-- Goal of the exercise --
Each record below should be reproduced as it is written, with pictures left out entirely.

-- Source data --
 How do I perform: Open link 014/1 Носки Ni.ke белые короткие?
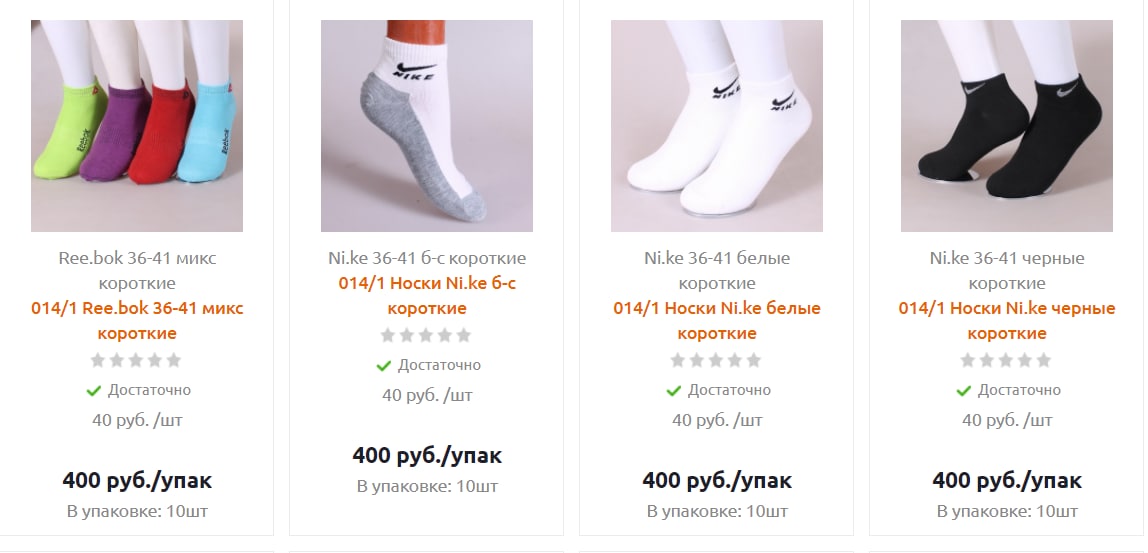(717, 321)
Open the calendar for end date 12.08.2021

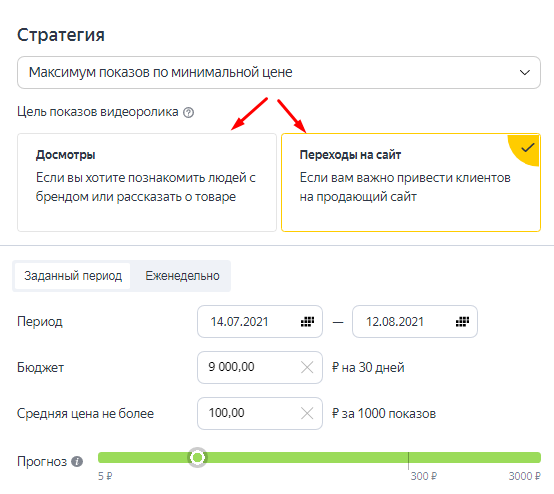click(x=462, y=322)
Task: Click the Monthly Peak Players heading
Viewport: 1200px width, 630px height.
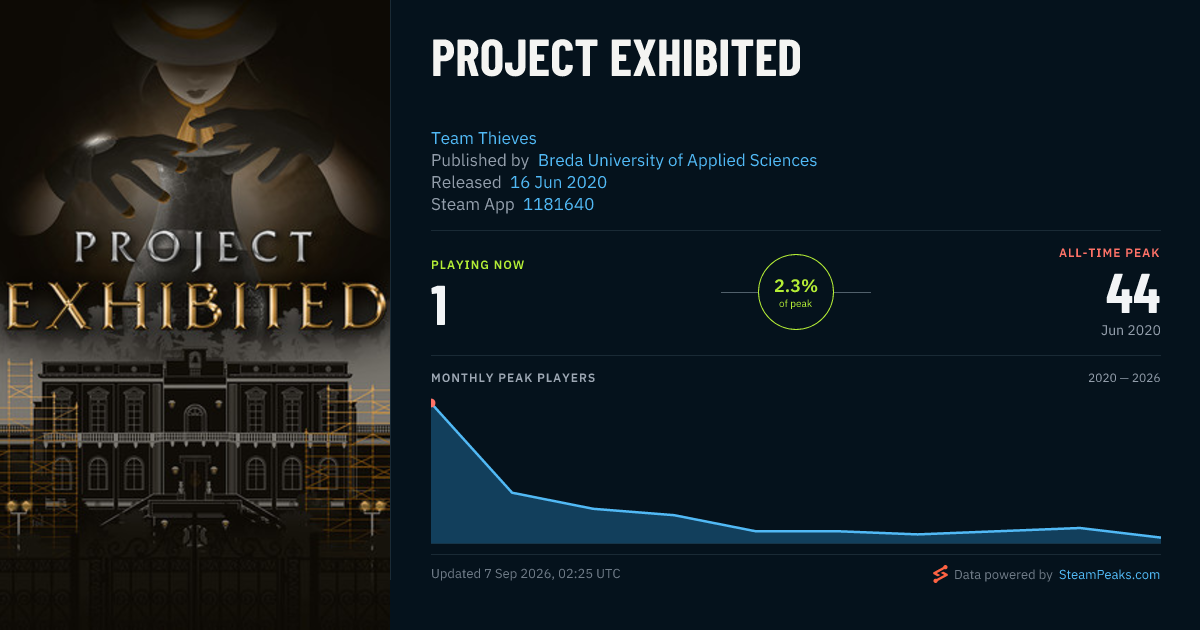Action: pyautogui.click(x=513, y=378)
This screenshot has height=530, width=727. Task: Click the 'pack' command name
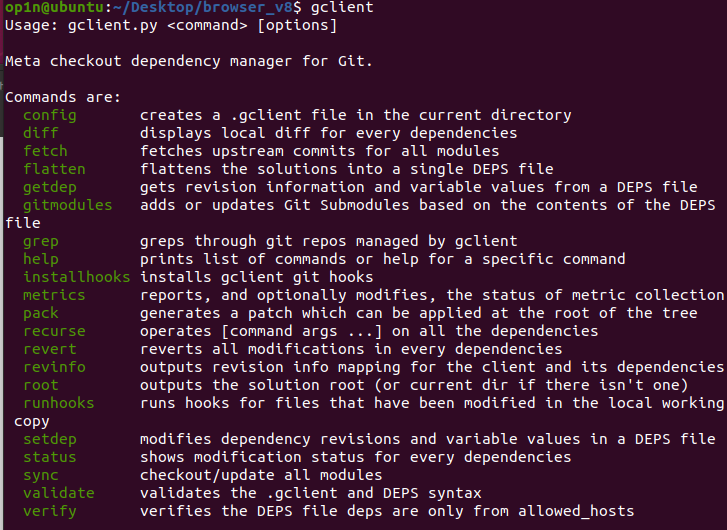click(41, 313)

-- Task result --
 How do I perform: Open link 014/1 Носки Ni.ke белые короткие?
(717, 321)
Open the calendar for end date 12.08.2021

click(x=462, y=322)
Task: Click the Monthly Peak Players heading
Viewport: 1200px width, 630px height.
Action: pyautogui.click(x=513, y=378)
This screenshot has height=530, width=727. Task: Click the 'pack' command name
click(41, 313)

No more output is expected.